The Turkish Judiciary: do you want easy control or difficult control?

The Turkish Judiciary: do you want easy control or difficult control?

Who should control the judiciary and how?

This is the topic we are discussing today. Those that led the Sept. 12 coup wanted to control the judiciary; they formed a five-person Supreme Board of Judges and Prosecutors (HSYK). Two of these five people were the justice minister and the undersecretary of the Justice Ministry anyway. When the government persuaded one other judge from the board, then they would be able to control the judiciary.

When the ruling Justice and Development Party (AK Party) was in no way able to arrange that third judge thanks to (or because of) former President Ahmet Necdet Sezer, they made a constitutional change that altered the structure of the HSYK. With the changes, the board was to be made up mostly of 22 figures that the judiciary would elect itself. In other words, it would not be possible to control it.
Now, the AK Party regrets that. They want to return to the previous practice and for this, they have presented a bill to Parliament and are now talking about changes to the Constitution.

For the HSYK that it cannot control – even while claiming that “the community controls it,” it is planning constitutional changes. Opposition parties, on the other hand, are not closed to such an amendment in principle. Nevertheless, it is doubtful that the political parties will reach a consensus.
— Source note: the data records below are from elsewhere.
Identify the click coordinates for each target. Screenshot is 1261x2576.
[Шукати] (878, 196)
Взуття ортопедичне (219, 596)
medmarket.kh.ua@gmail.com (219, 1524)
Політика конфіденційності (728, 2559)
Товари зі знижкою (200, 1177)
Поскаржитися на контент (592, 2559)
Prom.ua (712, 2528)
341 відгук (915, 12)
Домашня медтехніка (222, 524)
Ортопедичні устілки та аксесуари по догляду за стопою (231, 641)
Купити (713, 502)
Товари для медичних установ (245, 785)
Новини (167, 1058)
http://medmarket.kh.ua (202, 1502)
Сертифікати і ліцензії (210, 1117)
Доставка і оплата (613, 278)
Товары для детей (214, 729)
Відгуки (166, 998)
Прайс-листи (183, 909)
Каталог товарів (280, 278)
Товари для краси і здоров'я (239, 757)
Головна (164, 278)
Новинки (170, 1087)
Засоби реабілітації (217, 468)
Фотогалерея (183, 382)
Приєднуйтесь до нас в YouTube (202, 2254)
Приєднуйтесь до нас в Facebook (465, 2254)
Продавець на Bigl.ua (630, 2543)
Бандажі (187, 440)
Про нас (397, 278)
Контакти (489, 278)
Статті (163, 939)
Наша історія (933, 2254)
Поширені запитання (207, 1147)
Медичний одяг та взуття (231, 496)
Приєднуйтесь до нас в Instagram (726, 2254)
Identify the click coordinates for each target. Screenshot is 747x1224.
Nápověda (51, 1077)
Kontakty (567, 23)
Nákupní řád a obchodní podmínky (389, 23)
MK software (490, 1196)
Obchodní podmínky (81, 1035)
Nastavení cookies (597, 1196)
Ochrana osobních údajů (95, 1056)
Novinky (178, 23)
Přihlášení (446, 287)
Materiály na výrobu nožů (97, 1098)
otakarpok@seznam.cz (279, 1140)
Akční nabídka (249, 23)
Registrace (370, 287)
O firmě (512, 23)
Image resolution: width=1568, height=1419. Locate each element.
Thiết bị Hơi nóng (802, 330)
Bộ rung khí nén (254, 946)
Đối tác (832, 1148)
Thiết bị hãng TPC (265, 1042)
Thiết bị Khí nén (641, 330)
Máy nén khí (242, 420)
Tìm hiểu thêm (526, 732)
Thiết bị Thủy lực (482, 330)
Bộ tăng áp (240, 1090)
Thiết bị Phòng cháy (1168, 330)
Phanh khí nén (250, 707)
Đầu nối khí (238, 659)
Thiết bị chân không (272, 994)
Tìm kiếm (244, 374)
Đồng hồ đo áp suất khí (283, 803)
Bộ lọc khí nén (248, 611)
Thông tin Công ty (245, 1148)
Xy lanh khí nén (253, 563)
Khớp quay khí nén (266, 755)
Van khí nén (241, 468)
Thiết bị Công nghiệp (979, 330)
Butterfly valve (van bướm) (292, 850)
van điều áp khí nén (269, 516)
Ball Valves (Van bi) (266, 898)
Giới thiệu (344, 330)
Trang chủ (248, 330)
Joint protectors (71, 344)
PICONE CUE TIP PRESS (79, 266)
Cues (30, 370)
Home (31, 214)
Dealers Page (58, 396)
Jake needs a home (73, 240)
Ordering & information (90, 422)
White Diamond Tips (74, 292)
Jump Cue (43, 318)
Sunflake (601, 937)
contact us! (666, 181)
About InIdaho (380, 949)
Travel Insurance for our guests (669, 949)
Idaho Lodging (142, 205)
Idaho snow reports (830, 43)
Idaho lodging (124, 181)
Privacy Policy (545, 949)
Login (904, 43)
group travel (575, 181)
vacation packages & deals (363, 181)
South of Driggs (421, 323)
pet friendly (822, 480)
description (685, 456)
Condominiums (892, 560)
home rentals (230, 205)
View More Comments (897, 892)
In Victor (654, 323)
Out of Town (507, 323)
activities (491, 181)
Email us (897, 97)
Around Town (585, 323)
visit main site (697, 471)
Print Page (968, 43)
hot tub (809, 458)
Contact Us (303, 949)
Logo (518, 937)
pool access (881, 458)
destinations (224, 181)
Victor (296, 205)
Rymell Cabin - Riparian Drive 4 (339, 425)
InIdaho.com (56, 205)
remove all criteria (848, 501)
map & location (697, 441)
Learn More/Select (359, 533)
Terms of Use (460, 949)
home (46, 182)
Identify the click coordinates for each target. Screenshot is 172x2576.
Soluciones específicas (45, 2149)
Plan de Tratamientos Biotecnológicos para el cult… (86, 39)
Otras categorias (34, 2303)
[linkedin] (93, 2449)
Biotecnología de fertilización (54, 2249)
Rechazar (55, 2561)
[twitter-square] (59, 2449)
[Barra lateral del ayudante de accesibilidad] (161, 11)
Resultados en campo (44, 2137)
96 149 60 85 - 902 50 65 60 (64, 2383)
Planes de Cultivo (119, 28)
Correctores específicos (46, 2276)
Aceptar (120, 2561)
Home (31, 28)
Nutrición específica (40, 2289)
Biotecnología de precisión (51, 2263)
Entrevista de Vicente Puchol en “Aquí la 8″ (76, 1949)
Well, what are we choosing? Is it a HSYK controlled with more ease or one controlled with more difficulty? Or maybe, a new HSYK that no one group could control?

Will our country overcome this disaster we are going through by strengthening our democracy and rule of law, or on the contrary, by harming democracy and the rule of law more, with a method that will make it more difficult to control authoritarianism?

By looking at the bill being discussed in Parliament, it is possible to see that the basic instinct of the government is not to strengthen democracy and the rule of law. Well, will the opposition facilitate a new arrangement in compliance with European Union principles that will fortify democracy and the rule of law?
We will see.

Remember the Prime Ministry Inspection Board?

Nowadays, there are millions of accusations flying around, all of them more serious than the other. For example, people are talking about “a parallel structure that is situated within the police and the judiciary attempted to stage a coup against the government.”

Is there really such a structure? Some agree; some disagree. Well, are we going to verify or ignore such a serious claim based on our opinions?

Prime Minister Recep Tayyip Erdoğan mentioned this structure again the other day; he said, “They tried to stage an assassination.” While the PM is delivering these speeches, what if he also activates the Prime Ministry Inspection Board at his service so that this board uses its “extraordinary” powers to find out this “parallel structure” and the spy network involved in treason?

These serious claims should absolutely result in legal proceedings.

Apparently, the PM and the government do not trust the current judiciary and the police. In this case, the Prime Ministry Inspection Board seems to be the most suitable solution because the investigation reports of this board lead to legal proceedings.

If this parallel state topic will not be taken up in the courts and will only be talked about in opinions, then it will continue forever…

Chattering is free.

İsmet Berkan is a columnist for daily Hürriyet in which this piece was published Jan 15. It was translated into English by the Daily News staff.